Feeling so lonely even though I'm far from aloneNo one could help me because I didn’t want help. I felt so lonely even though I was far from alone. 

One particular day my husband noticed that I was extra “on edge”. He asked me “What can I do to help you?” My response was short and not so sweet. “Nothing. You can’t do anything to help me.” I was so wrong on so many levels for that. I was pushing him away for no reason at all. I refused his help because I wanted to do it all. Instead of being a partner in the marriage, I was creating unnecessary distance.

I look back now on 2017 and think “THANK GOODNESS I MADE IT THROUGH! That was a tough one.” I’d love to sit here and tell you that this season is over and that we’ve made it through to the other side, but that would be a lie. We are still in the “somewhere in between” phase and I’m okay with that. Money is tighter than before, work is busier than ever and life is not how it used to be, and I’m learning to love it and appreciate it.
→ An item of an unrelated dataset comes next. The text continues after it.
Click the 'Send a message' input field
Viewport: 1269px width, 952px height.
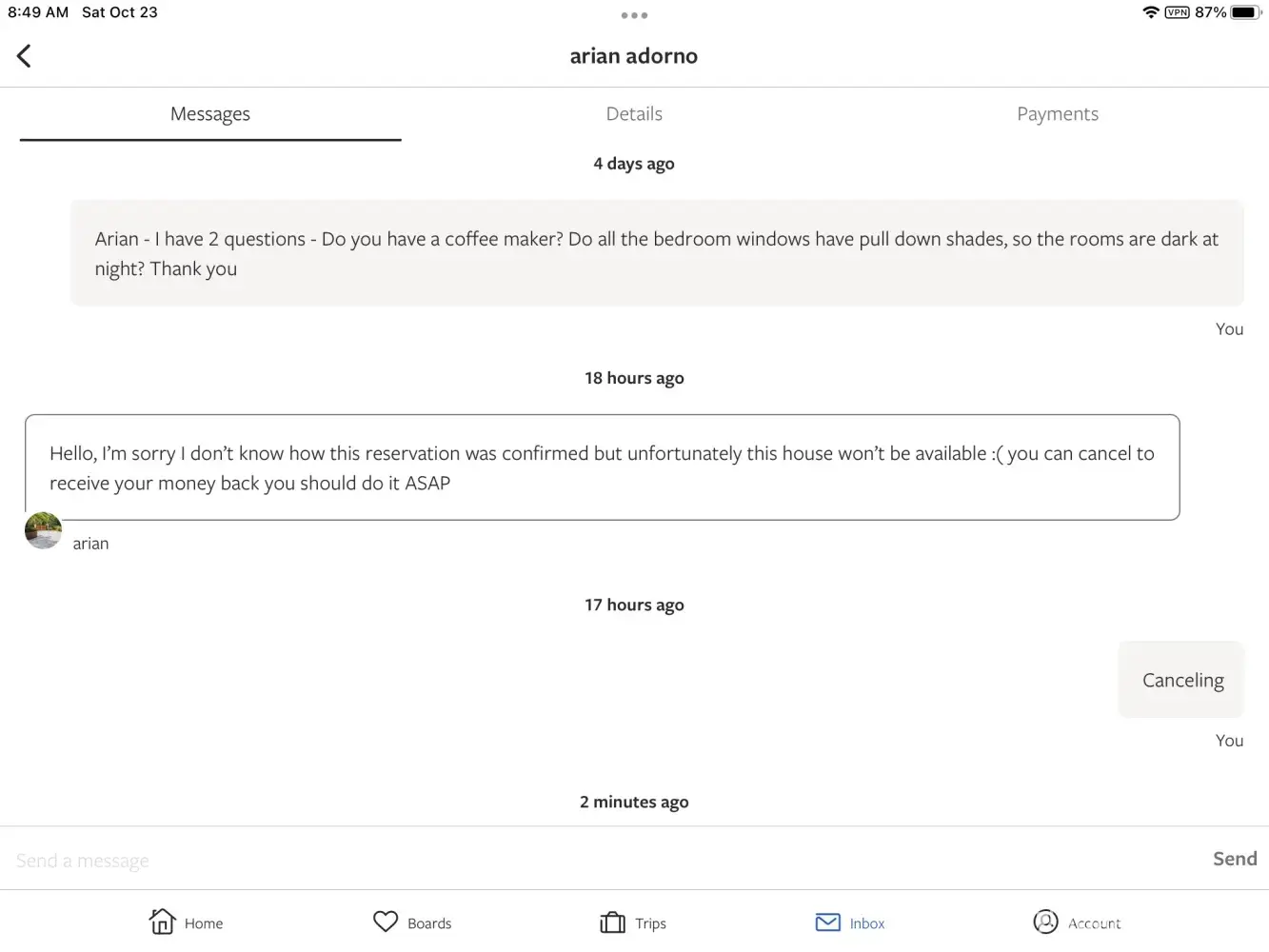(x=571, y=860)

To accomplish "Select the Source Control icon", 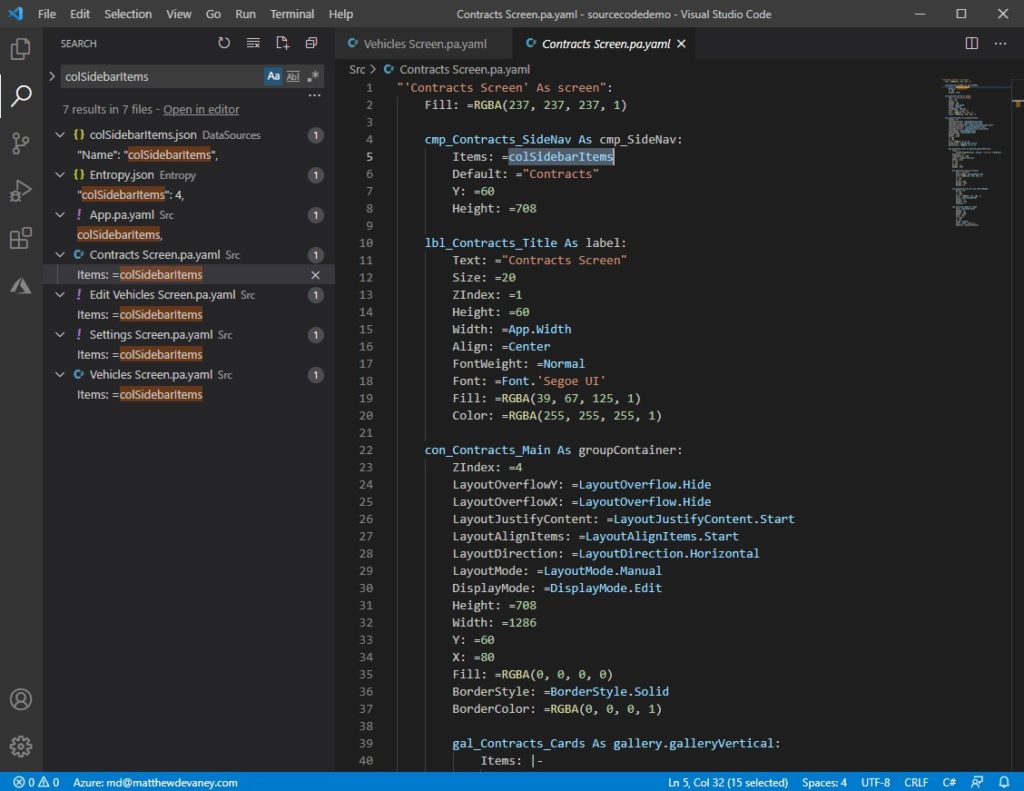I will point(20,143).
Here is a list of a few things that helped me make it to this point, take it or leave it {or add to it!}

1. Find your person and hold onto them tight.

For me that person was my husband. Once I realized I was pushing him away, I had to make changes to let him know that he is important and that I needed him more than ever. We have a rule in our marriage: Only one person is allowed to freak out at a time and that person is usually me so…

2. Ask for help.

I can’t say this one enough. Don’t be too proud to ask for help. Ask for an hour or two away from the baby. Ask for someone to help with the kids so that you can go grocery shopping in peace. Trust me…I get it and no one will judge you for it.

3. Cry it out.

Sometimes we are so busy we don’t have time for our own emotions. We aren’t just moms, wives, friends. We are people too. It’s okay to be happy, it’s okay to be sad and it’s okay to just ‘be’.

4. Turn up the music.

When all else fails and you’re just having a really bad day, turn on the music, crank it up and sing your little heart out. Worry about everything tomorrow because your season may not be over yet and that’s okay.
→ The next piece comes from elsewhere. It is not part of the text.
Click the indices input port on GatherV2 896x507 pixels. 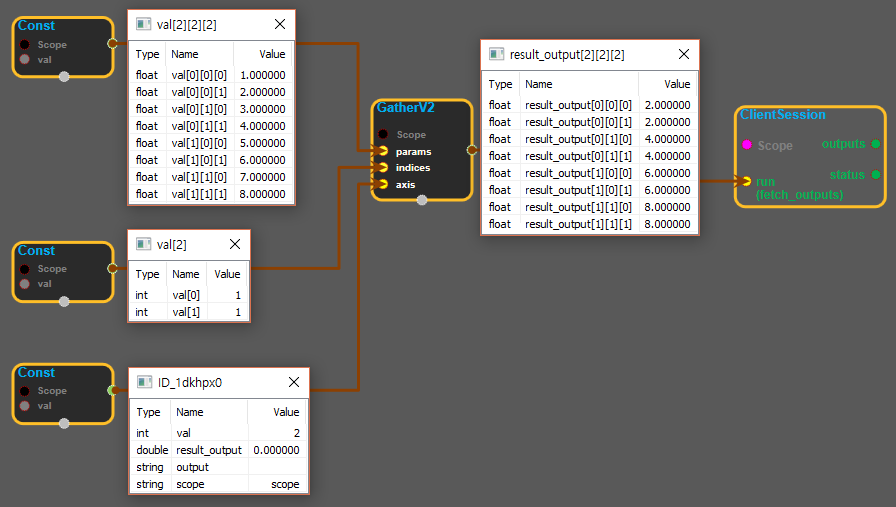(x=382, y=168)
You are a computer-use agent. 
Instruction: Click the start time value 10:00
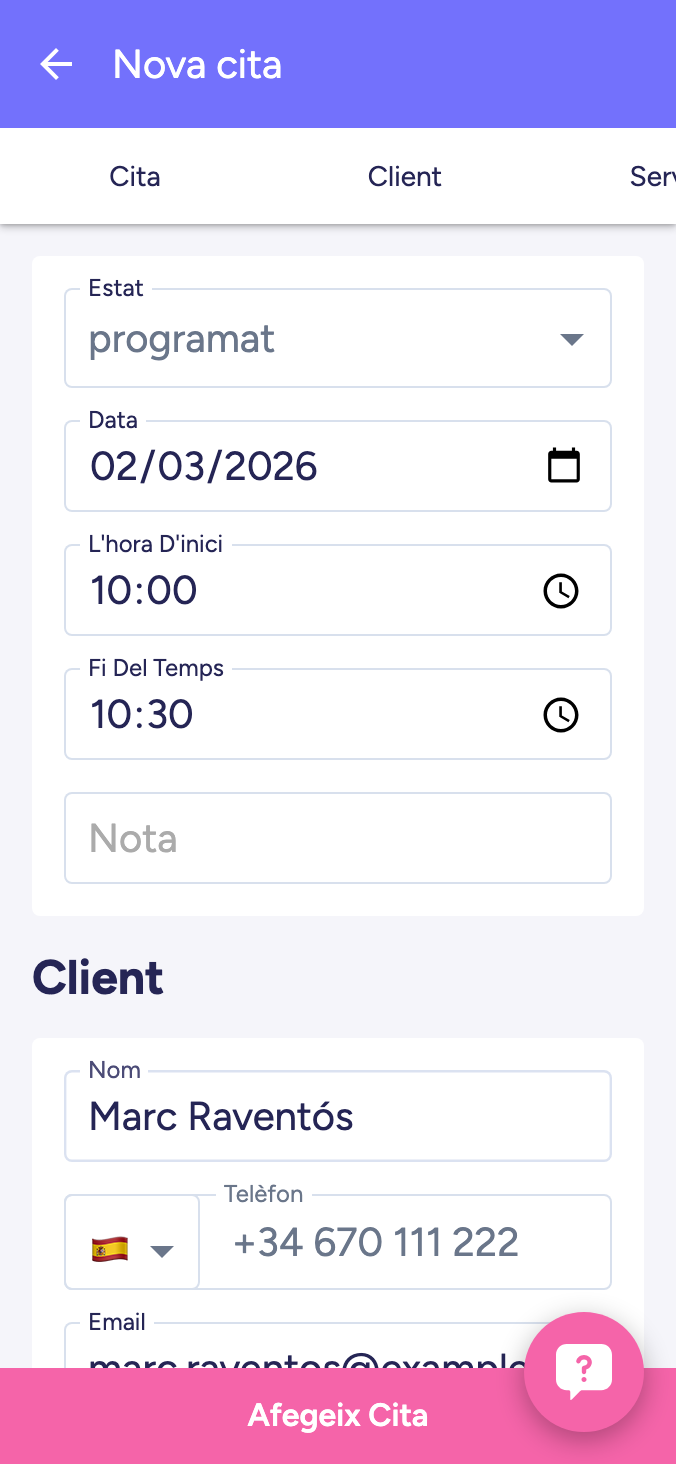pyautogui.click(x=144, y=591)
No one wants to tell people that they feel like their life is falling apart. No one wants to air their dirty laundry or make themselves out to be a basket case or make themselves look anything less than perfect. But if we don’t talk about it, that’s when the feeling of loneliness kicks in. You start to feel like no one will ever understand you.

For those going through seasons, I feel you, I see you, let’s be best friends.

 

 

1 COMMENT

  1. Yes! I completely shut down in December, when my little guy was about 3 months old, and went into a sort of auto-pilot mode. I was mentally, physically, and emotionally exhausted, and I couldn’t understand how life outside of the house could continue while I was trying to adjust to a newborn. I tuned out of life and put all of my remaining energy into making sure the baby was fed and basic needs were met – but there was no laughing, no crying, no real anything. It got to the point where my husband asked what was going on, because I wasn’t the same person I’d been a few months earlier. I’m relieved to know that I wasn’t the only one trying to make it through 2017!